OntoInsights has taken these insights and combined them with over 50 years of modeling and ontology experience. We designed a new top-level ontology - one that is focused on events, situations and the people and things experiencing or involved in them. There is no magic in the approach or deep philosophical insights. There is instead a focus on the '6Ws' (who, what, where, when, why and how):

  • Happening/occurrence/state (what)
  • Agents/actors/participants (who and what)
  • Location (where)
  • Time/sequence (when)
  • Tools/instruments/resources used or provided/consumed (what and how)
  • Goal/intent (why)
  • Causation, precondition and prevention (why)
  • Modalities (planned/future, possible/impossible, attempted, …)
  • Other relationships such as collections/groupings, component parts, etc.
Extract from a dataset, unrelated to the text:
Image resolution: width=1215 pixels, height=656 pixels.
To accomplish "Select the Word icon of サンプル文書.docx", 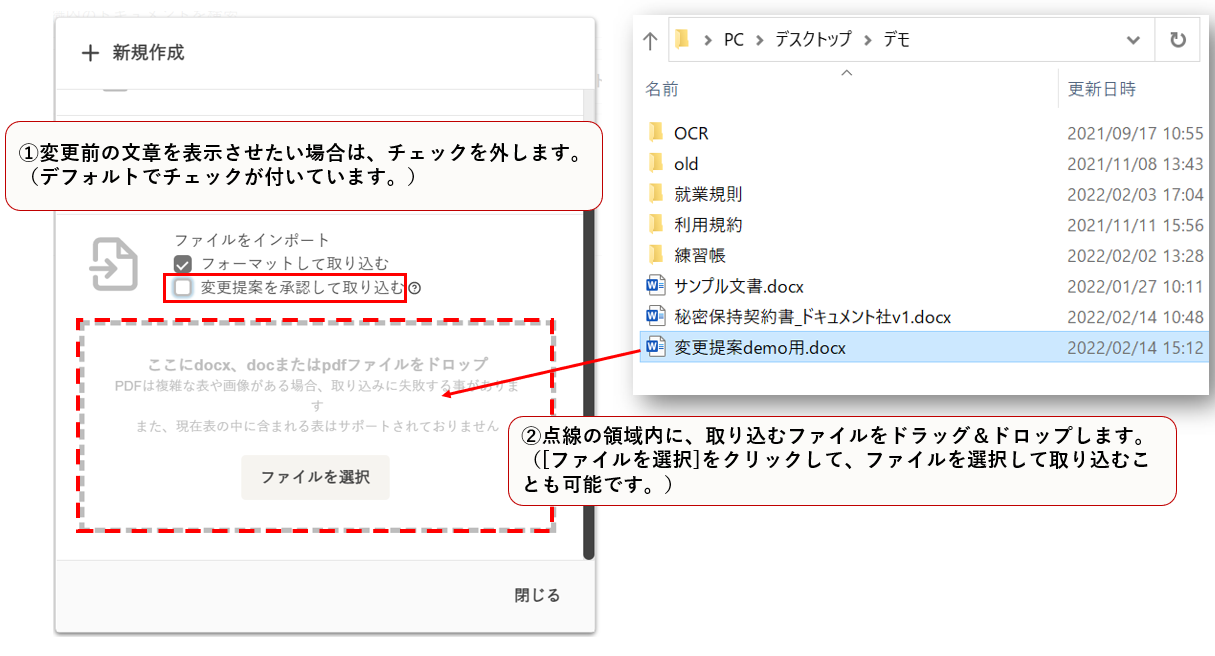I will click(656, 286).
To review and dig into the ontologies (and backing tools), check out our GitHub repository. The following folder structure is used:

  • ontologies holds the definitions of the concepts and relationships that will be extracted from the narratives and online/structured data
    • All of the files are written in Turtle (OWL2)
  • ontol-docs contains documentation explaining the ontologies and their usage
    • The graphs sub-directory contains PNGs of the main ontology concepts, serving as visual aids in understanding
    • The file, dna-ontology-tree.html, holds a searchable tree view of the complete set of concepts and relationships
  • notebooks holds the Jupyter notebooks used to scrape/parse web pages, and perform initial parsing and analysis experiments on the narratives
  • dna contains the (evolving) Deep Narrative Analysis application executed through a simple GUI
    • The GUI was developed using PySimpleGUI (documented at https://pysimplegui.readthedocs.io/en/latest/)
    • No changes were made to the imported PySimpleGUI module
  • tests holds pytest validation code for the dna application
    • This code is NOT executed when pushing new code (as a github workflow) since a Stardog server would have to be deployed 
    • However, the code is run locally and the htmlcov sub-directory is included to show results
Everything in the repository is freely available and licensed under Creative Commons Attribution 4.0 International. This means that is free for use and extension with appropriate attribution. Our current set of events and situations is defined based on the top 50 verbs in English language usage and the VerbNet Hierarchy defined in their Guidelines, coupled with necessary concepts encountered in our previous work. Also included are the events and situations (CAMEO) taxonomy used in the GDELT global news data store.

In the coming weeks, there will be many more posts on this blog regarding how to use and extend (and how we are using and extending) the ontology and tools.  The goal is not to create a deep and complex hierarchy of concepts, but to create a logical infrastructure to describe a wide variety of events and situations, and then to extract these from narratives (text and speech).

Of course, the 'devil is in the details' of the specific domain of interest. OntoInsights is analyzing Holocaust narratives to illustrate our work. However, these ontologies and our approach can be generally applied.